Task description:
Word for word, restate every entry shown below.

Segment Start: Input data

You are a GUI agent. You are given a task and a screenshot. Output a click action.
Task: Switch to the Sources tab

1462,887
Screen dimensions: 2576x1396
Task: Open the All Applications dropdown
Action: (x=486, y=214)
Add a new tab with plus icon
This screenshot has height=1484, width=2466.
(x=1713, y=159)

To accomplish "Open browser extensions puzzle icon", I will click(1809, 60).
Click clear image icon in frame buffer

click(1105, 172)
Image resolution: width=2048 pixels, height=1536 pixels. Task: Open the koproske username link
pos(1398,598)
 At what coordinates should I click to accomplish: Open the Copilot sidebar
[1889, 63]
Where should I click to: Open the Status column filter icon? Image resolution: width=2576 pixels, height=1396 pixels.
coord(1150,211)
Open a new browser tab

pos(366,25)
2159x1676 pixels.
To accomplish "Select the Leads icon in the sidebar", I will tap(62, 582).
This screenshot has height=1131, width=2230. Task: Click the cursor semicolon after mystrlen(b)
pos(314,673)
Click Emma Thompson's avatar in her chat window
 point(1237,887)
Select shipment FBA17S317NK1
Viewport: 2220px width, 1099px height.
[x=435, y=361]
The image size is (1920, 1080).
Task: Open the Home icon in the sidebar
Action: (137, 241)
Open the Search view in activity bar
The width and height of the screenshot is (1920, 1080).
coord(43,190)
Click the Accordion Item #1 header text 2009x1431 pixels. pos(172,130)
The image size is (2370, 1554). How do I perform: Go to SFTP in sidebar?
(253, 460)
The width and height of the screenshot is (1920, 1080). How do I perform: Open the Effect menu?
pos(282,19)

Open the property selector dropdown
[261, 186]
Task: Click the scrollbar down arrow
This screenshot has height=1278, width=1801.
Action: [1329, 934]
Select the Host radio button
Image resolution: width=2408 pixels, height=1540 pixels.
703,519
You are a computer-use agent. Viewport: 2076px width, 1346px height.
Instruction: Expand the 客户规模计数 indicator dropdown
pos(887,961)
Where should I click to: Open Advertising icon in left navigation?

Segment End: Input data

Task output:
You are a GUI agent. You are given a task and a screenshot. Output a click action.
Task: Switch to the Sources tab

1462,887
Screen dimensions: 2576x1396
Task: Open the All Applications dropdown
Action: (x=486, y=214)
Add a new tab with plus icon
This screenshot has height=1484, width=2466.
(x=1713, y=159)

To accomplish "Open browser extensions puzzle icon", I will click(1809, 60).
Click clear image icon in frame buffer

click(1105, 172)
Image resolution: width=2048 pixels, height=1536 pixels. Task: Open the koproske username link
pos(1398,598)
 At what coordinates should I click to accomplish: Open the Copilot sidebar
[1889, 63]
Where should I click to: Open the Status column filter icon? Image resolution: width=2576 pixels, height=1396 pixels.
coord(1150,211)
Open a new browser tab

pos(366,25)
2159x1676 pixels.
To accomplish "Select the Leads icon in the sidebar", I will tap(62, 582).
This screenshot has height=1131, width=2230. Task: Click the cursor semicolon after mystrlen(b)
pos(314,673)
Click Emma Thompson's avatar in her chat window
 point(1237,887)
Select shipment FBA17S317NK1
Viewport: 2220px width, 1099px height.
[x=435, y=361]
The image size is (1920, 1080).
Task: Open the Home icon in the sidebar
Action: (137, 241)
Open the Search view in activity bar
The width and height of the screenshot is (1920, 1080).
coord(43,190)
Click the Accordion Item #1 header text 2009x1431 pixels. pos(172,130)
The image size is (2370, 1554). How do I perform: Go to SFTP in sidebar?
(253, 460)
The width and height of the screenshot is (1920, 1080). How do I perform: Open the Effect menu?
pos(282,19)

Open the property selector dropdown
[261, 186]
Task: Click the scrollbar down arrow
This screenshot has height=1278, width=1801.
Action: [1329, 934]
Select the Host radio button
Image resolution: width=2408 pixels, height=1540 pixels.
703,519
You are a computer-use agent. Viewport: 2076px width, 1346px height.
Instruction: Expand the 客户规模计数 indicator dropdown
pos(887,961)
Where should I click to: Open Advertising icon in left navigation?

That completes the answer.